Thanks for the Merriam-Webster quote.
However, in academic and formal writing (like the article above perhaps), especially scientific fields, the word “data” is treated as a plural, requiring a plural verb. Most style guides mandate treating “data” as a plural form because it is correct to do so. The fact that many people do not realize there is a singular form does not excuse them using the plural form incorrectly. Correct them and they will learn.

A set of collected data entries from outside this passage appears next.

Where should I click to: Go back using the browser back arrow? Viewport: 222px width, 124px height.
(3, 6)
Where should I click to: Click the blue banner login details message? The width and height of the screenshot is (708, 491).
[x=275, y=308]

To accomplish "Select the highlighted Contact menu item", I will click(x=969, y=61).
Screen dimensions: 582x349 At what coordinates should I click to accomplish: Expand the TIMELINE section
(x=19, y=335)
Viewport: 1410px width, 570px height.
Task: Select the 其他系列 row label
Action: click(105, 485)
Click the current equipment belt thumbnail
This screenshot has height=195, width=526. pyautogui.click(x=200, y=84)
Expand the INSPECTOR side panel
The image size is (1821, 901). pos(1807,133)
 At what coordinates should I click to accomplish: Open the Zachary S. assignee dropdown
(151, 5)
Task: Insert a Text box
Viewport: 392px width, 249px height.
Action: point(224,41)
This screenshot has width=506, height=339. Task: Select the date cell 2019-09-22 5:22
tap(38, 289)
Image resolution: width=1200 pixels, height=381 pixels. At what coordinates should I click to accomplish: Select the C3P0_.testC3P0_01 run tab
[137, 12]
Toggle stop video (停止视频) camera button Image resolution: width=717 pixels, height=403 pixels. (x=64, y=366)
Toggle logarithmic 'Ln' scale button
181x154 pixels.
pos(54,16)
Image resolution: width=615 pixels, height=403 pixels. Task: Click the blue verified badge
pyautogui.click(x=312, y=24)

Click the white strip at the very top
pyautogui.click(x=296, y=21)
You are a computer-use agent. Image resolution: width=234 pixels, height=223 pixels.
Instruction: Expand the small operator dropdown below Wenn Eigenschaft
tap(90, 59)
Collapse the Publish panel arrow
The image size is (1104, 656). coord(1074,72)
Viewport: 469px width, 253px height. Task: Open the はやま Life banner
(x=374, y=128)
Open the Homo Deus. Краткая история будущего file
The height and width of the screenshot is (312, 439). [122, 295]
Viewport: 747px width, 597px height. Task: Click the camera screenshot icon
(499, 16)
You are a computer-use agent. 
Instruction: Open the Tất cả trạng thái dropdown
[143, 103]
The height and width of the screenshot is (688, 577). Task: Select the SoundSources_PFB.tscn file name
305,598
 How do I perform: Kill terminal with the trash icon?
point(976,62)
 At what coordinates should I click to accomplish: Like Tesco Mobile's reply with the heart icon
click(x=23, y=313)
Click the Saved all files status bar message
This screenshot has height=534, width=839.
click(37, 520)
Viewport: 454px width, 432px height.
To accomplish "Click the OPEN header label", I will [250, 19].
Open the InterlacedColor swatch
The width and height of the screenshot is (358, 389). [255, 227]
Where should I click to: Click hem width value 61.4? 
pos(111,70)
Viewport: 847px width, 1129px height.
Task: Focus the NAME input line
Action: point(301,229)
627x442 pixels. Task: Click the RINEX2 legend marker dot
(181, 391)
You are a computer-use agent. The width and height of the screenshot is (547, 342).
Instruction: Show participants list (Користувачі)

I’m not sure I would call our conversational opinion blog “formal” in any way (have you seen any of our Friday posts?). Regardless (or perhaps I should say “irregardless” to be further infuriating), language evolves and while one can try to force others to follow particular rules, over time it is a losing battle (see the seemingly abandoned “don’t end a sentence in a preposition” argument in an interesting article here described as based on the “sunk cost fallacy” https://www.npr.org/2024/02/27/1233663125/grammar-preposition-sentence-rule-myth-merriam-webster-dictionary).

Now, let’s talk about spaces at the end of a sentence after a period and em-dashes to really stir up some controversy….

Well, per Chicago, while “data” is always plural in the sciences, “In formal contexts, the most reliable approach is to retain the plural uses unless doing so makes you feel as if you’re being artificial, stuffy, and pedantic…But make your play and be consistent.”
AMA, which uses the plural “data,” also notes that many resources use the term as a singular collective noun.
Given that the blog is not a hard science or medical journal, or particularly formal, I’d say the usage is appropriate.
(After editing medical journals for several years, singular “data” does pop out at me—but the plural in nonformal use still sounds overly stuffy. So it’s weird either way)

I agree that if we’re too siloed, we run the risk of losing important data. But on the other hand having different standards and metadata tagging across disciplines and types of data is important for making data more robust and reusable. What is the correct balance. Maybe the silos aren’t just in disciplines but in governance mechanisms? It seems most of the problems with lost datasets at the moment are due to relying on a particular federal government rather than diversification and redundancy across many government and private entities.